* start PASSAGE *

We’re not just watching the news. We’re being dragged through it, headline after headline, each one more chaotic, cruel, or absurd than the last. But if it feels like too much to process, that’s not an accident. It’s the point.


The strategy isn’t subtle. Flood the public square with outrage. Ignite so many fires that focus becomes impossible. Exhaust people’s capacity to care or act. When everything is urgent, nothing is clear. And when nothing is clear, power moves in the shadows.


But understanding the tactic gives us power back. This isn’t just about any one event. It’s about the pattern. And in that pattern, we find the real danger: not just what’s being done, but how it’s being done. If we want to protect what matters, we have to stop chasing the sparks and start recognizing the fire. That means choosing our battles. Standing up where it counts. And helping each other stay grounded, alert, and ready.


This Is Not Normal. And That’s the Point

At some point, we stop asking how we got here and start adjusting to the idea that here is just how it is. That’s the slow, dangerous effect of normalization. Not a single, sweeping event, but a steady drip of distortion until the absurd becomes expected, and the unethical becomes administrative.


But this isn’t just a cultural slide. It’s a tactic.


Flood the zone with noise. Blur the line between incompetence and cruelty. Make each new overreach feel only slightly worse than the last. And while everyone’s trying to catch up, you make your moves.


Manipulate the stock market to benefit allies. Upend longstanding NGOs. Launch tariffs like a game of whack-a-mole. Fire those who resist. Round up international students, even those from top universities, and send them back. Exclude the press, then call it freedom. Frame dissent as un-American, while stripping away what actually makes America free.


All of this under the banner of greatness.


But America isn’t great when its people are terrified. When its scholars are exiled. When its truth-tellers are silenced. When its institutions are repurposed to punish.


This isn’t just chaos. It’s choreography. And if we don’t name the rhythm, we’ll dance straight into the collapse pretending it’s order.


Choose Your Battles, But Don’t Sit Them Out

You don’t have to chase every headline. In fact, you shouldn’t.


That’s part of the trap. Flood the field with fires until everyone’s too scattered to hold ground. Exhaust people with a constant need to respond so they never get to rebuild. And in that burnout, power consolidates quietly.


But choosing your battles isn’t surrender. It’s strategy.


It means asking: Where can I make an impact? What deserves my voice, my time, my energy—not just today, but consistently? What fight aligns with the values I refuse to compromise?


Because there is strength in focus. In sustained, intentional action. And there’s danger in spreading so thin that you mistake awareness for effectiveness.


It’s easy to get pulled into the stream of outrage and feel like you’re doing something just by being angry. But the work now isn’t reactive. It’s deliberate. Rooted. Disciplined.


Pick your battles. Build coalitions. Show up where it counts. Let your choices be loud. Not because you shouted, but because you meant it.


And when those choices start to land, when you hit the pressure points, they’ll try to make you doubt your power. That’s when you double down. That’s when you go strategic.


Stay Frosty, And Act with Precision

There’s a difference between being alert and being reactive. Between spiraling in outrage and standing in clarity. Right now, the chaos is by design, but so is the response.


We need to move beyond fire drills and toward firewalls.

* end PASSAGE *
* start EXCERPTED RECORDS *

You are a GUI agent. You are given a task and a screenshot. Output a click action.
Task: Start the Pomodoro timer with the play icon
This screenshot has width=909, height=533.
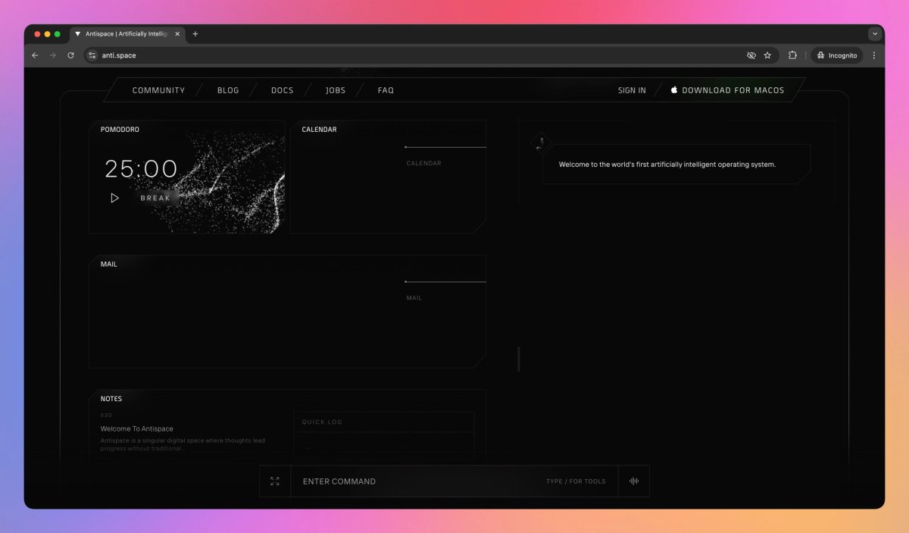click(x=115, y=197)
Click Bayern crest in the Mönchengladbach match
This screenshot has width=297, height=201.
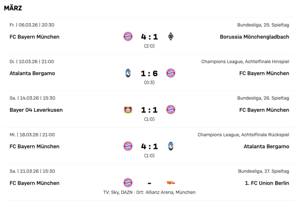(x=128, y=37)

* end EXCERPTED RECORDS *

• _YOUR GOAL_
Resume the essay about chaos as a political tactic, picking up right after its final sentence.

• _EXERCISE ANSWER_
Start with the press. A free press is the lifeline of democracy, and when reporters are uninvited or removed, that’s not a logistical choice but an assault on truth. Communities can speak, but without press amplification, the reach is limited. Restoring media access, protecting journalists, and demanding transparency are non-negotiable.


Next, pressure must rise. Not just on the usual political targets, but on the silent ones. The elected officials and appointees who’ve chosen complicity through fear. Whether they agree with what's happening or are simply too afraid to push back, the message must be clear: the people put you there, and the people can remove you, too.


The same pressure belongs in the judiciary. Judges who are not politically compromised must be louder, clearer, more public about the status of cases and what they’re prepared to do if rulings are ignored. Silence is not virtue. It’s abandonment.


And the Department of Government Efficiency may sound like a cure. But efficiency without ethics is brutality in disguise. DOGE must be held accountable, not just as an institution, but as an ideology that justifies harm in the name of function.


If you're one of the few still inside the system, someone with access, leverage, or a platform, this part is for you. You’ve waited for the right moment to push back. If you’re ready to stand up, this is your script. Use it:


“Tonight, I’m not going to pretend that the system is working as it should. I’m not going to ask you to place faith in institutions that have been gutted, repurposed, or silenced. I won’t insult you with promises of accountability from the very people who’ve chosen to serve power over principle.


But I will say this: even compromised systems still contain people of conscience. Whistleblowers. Inspectors general. Data analysts. Civil servants who’ve quietly resisted by documenting, delaying, refusing to break the law. If you are one of them, now is the time to act. Release the memos. Flag the discrepancies. Expose the abuses. If they’ve buried the truth, dig it up and bring it to light. We will protect you.


For the public: don’t wait for the government to save itself. Start building your own firewalls. Digitally, that means encrypting communication, verifying sources, and breaking the cycle of clickbait and misinformation. Civically, it means connecting offline. Strengthening local networks that can’t be shut down with a switch or silenced by a single platform ban.


And morally? It means refusing to look away. Because that’s how it all starts. Someone looks away. And then someone else. And then it’s too late.


We are not helpless. But we are responsible. When the institutions fall silent, the people must speak louder. And we must be smarter. Fiercer. Unafraid to call a lie a lie, even when it’s dressed in bureaucracy and draped in the flag.”


The Way Through

The goal isn’t just to survive the storm. It’s to remember who we are in the midst of it, and who we choose to become on the other side.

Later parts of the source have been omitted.